Valkyrie, Gladiator, Thunderbird are among the ones that have the Aldi touch: Good, different.
Likewise Demon, Stratos, Javelin and Disco Volante.
They all sound better than a letter and/or a number and some are really strange because they’re generated by an illiterate computer or are variations of tribes, places or creatures in mythology — or far-off countries.
Some are really funny, such as the Daihatsu Terios, which should have been called the Telios (Greek for the peak), the Mitsubishi Starion should have been a Stallion, Toyota had a model called Deliboy and Mitsubishi once had a Lettuce — and Urban Sandal.
Which brings us to the newest name to arrive on our big island: Renault’s Kadjar.
We’re told it was derived from a mix of ‘quad’ and ‘agile.’
The quad bit became ‘Kad’ and ‘Jar’ is French for agile, and as a backup, there’s another Gallic word ‘Jaillir’ which means to ’emerge suddenly.’
Well, it emerged quite suddenly on our market and yes, it sure does have four wheels and is quite agile for a small-to-medium-sized SUV.
What’s it cost?
Kadjar sits between the compact Captur and Koleos (there’s another strange name) in the French brand’s range here in Australia.

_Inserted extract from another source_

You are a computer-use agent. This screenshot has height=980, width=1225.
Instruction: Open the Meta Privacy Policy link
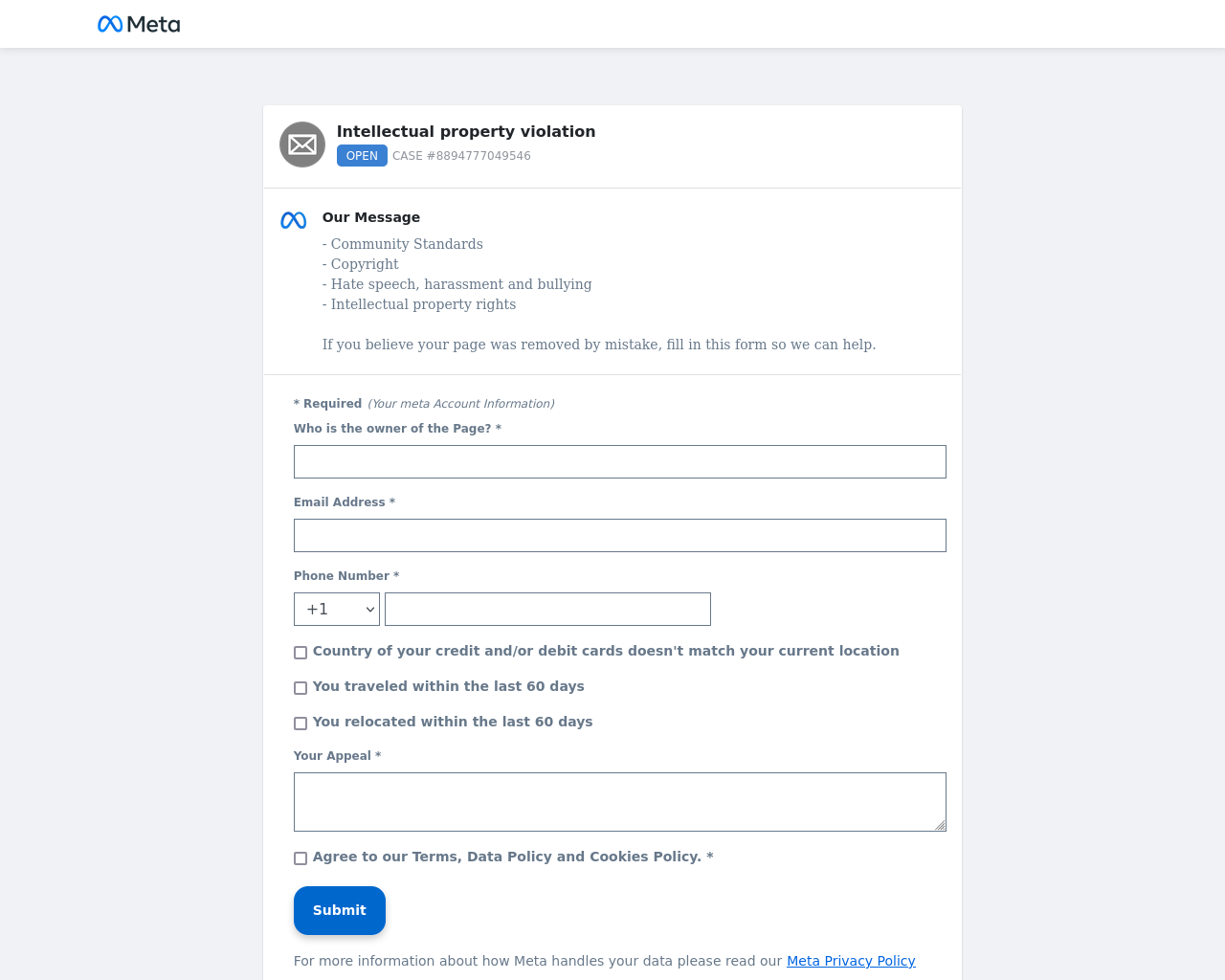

It’s a good-looking vehicle that shares its platform with Nissan’s Qashqai and it has a three-tier buyer choice.
Prices start at $29,990 for the Life, that comes auto-on headlights and wipers, cruise control, LED daytime running lights, climate control, Apple CarPlay. 17-inch alloys and Android Auto, and alloy wheels.
Safety items include six airbags, autonomous emergency braking (AEB), reversing camera and 360 degree monitor, plus parking sensors fore and aft.
Next up is the Zen, which, for $32,990, adds blind-spot monitoring , audible lane-departure warning, push-button start, an oo-la-la fancy proximity key, cloth seat trim, satnav and roof rails.
There’s also tyre pressure monitoring, which quickly let me know I’d picked up an unfriendly something right rear that was slowly deflating the classy Continental tyre.
Add to this fog lights with cornering function, side parking sensors, one-touch folding rear seats, rear air vents, a big boot and auto-folding door mirrors.
Top model is the $37,990 Intens, which scores LED headlights, auto park assist, heated leather seats, premium Bose audio, 19-inch two-tone alloys and a panoramic glass roof.
The dash lighting can be twirled to reflect your favourite hue and the controls are logically placed and easy to use.
What’s it go like?
Interestingly, the Kadjar is is almost as spacious as a medium-sized SUV, but is priced among the compacts.
It has loads of leg, shoulder and headroom, plentiful storage nooks and plug-in facilities and looking at its chic Euro lines from outside, most would think it has an engine of around 2.0 litres — but non, mon ami — it’s a petite 1.3-litre turbo four-pot firecracker with a 117kW/260Nm kick.
The same motor is also used in some A and B series Mercedes.
Transmission is a seven-speed dual-clutch auto that drives the front wheels.
It’s typical of a dual-clutch system in that there’s a momentary hesitation before it figures it’s time to go walkies, and then it’s at its best behaviour for the rest of your trip.
Visibility is excellent and the vehicle gives its occupants a very comfortable ride.
Indeed, space and comfort seem to be the Kadjar’s priorities.
It runs very well, dispatching the sprint to 100km/h in a smidgen under 10 seconds, and fuel economy is also impressive.
We averaged 6.7L/100km, mainly in and around suburbia.